Sono davvero significative le cifre fornite ieri dall’Istat sulla produttività, specie quella del lavoro. Prima di mostrarvele, dobbiamo fare una premessa. La produttività di un’economia segnala il suo tasso di crescita tendenziale. Essa è il rapporto tra la variazione del valore aggiunto dei vari settori produttivi e quella dei fattori utilizzati per la produzione. La produttività del lavoro, in particolare, può definirsi quale rapporto tra la variazione del valore aggiunto per ora lavorata. In economia, vige una cosiddetta regola d’oro, in base alla quale il salario varia sulla base della produttività del lavoro.
L’Istat ci ha spiegato ieri che la produttività del lavoro in Italia tra il 1995 e il 2016 è cresciuta mediamente dello 0,3% all’anno, frutto di un valore aggiunto aumentato in media dello 0,6% e del +0,3% annuo di ore lavorate. Basterebbero solamente questi numeri per capire come mai gli stipendi degli italiani siano rimasti praticamente fermi negli ultimi due decenni e passa. E’ il confronto con il resto d’Europa, però, che ci fa capire molto meglio quanto male sia messa l’economia italiana. L’istituto segnala, infatti, che la produttività del lavoro nella UE nel medesimo periodo sia cresciuta annualmente dell’1,6%, con Germania e Regno Unito a segnare +1,5% e la Francia a +1,4%, mentre la Spagna si è dovuta accontentare di un pallido +0,5%.
Stipendi in Europa più alti, ecco perché
Cosa significano queste cifre? Che in Europa, la produttività del lavoro è aumentata tra il 1995 e il 2016 di ben il 33% in più rispetto all’Italia.
Produttività stagnante non equivale a mettere i lavoratori sul banco degli imputati. Le ore lavorate mediamente in Italia risultano superiori a quelle di economie come la Germania e la Francia. E allora, com’è possibile un simile risultato negativo? Evidentemente, qualcosa non funzionerebbe su altri piani. La produttività dipende, infatti, sia dagli sforzi dei lavoratori, sia anche dal loro rapporto con gli altri fattori produttivi, ovvero il capitale. E proprio qui cascherebbe l’asino: le nostre imprese investono poco, specie in tecnologia, essendo mediamente di piccole dimensioni e sotto-capitalizzate, oltre che disincentivate a investire per via della elevata tassazione, di una burocrazia opprimente e di infrastrutture carenti, specie nel Meridione. A ciò si aggiungono elementi negativi tra gli stessi lavoratori, come lo scarso accumulo di conoscenze, ovvero un basso grado di specializzazione, conseguenza spesso di un livello di scolarizzazione inferiore al resto d’Europa, come segnalano i numeri sui laureati, nettamente più bassi che presso le economie concorrenti.

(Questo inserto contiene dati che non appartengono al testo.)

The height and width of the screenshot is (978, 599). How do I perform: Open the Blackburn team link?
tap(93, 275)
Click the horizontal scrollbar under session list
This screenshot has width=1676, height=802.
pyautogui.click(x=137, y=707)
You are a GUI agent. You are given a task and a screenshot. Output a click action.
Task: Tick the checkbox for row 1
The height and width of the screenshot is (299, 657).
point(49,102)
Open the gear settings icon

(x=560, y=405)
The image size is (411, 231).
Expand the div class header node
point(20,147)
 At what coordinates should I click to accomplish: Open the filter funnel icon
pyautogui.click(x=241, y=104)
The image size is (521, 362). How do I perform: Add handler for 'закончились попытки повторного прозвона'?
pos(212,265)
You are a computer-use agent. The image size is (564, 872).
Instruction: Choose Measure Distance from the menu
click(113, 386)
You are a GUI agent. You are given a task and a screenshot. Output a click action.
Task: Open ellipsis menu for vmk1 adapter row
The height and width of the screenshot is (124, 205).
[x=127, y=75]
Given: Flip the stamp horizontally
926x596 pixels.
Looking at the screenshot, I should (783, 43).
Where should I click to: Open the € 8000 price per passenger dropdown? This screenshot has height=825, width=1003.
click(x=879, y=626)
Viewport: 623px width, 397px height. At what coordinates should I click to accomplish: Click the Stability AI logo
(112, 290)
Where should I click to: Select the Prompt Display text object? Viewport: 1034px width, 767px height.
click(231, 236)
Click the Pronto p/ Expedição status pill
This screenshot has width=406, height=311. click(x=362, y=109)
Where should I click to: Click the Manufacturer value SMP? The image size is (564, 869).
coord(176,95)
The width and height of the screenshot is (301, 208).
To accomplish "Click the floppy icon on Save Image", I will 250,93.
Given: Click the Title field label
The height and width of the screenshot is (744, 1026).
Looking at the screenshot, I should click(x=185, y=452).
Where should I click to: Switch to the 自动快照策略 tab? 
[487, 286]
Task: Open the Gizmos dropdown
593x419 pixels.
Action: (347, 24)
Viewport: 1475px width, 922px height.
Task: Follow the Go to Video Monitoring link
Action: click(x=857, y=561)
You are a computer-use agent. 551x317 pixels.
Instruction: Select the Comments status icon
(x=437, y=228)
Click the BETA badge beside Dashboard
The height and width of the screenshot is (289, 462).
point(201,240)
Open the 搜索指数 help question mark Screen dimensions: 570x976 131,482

Si spiega così ufficialmente la ragione per cui gli italiani percepiscono da anni di guadagnare meno dei loro colleghi stranieri, spesso lavorando anche di più. E senza produttività a ristagnare è pure la crescita economica, innalzandosi il grado di indebitamento pubblico e rendendosi necessaria una pressione fiscale più alta, con effetti deleteri proprio sul lavoro. E’ il classico cane che si morde la coda. E cosa ancora più sconfortante, con la creazione di più posti di lavoro, grazie all’uscita graduale dalla peggiore crisi dal Secondo Dopoguerra, gli investimenti in Italia non starebbero sostenendo un’inversione di tendenza, lasciandoci prevedere stipendi stagnanti anche nei prossimi anni. (Leggi anche: Stipendi italiani più bassi negli prossimi anni)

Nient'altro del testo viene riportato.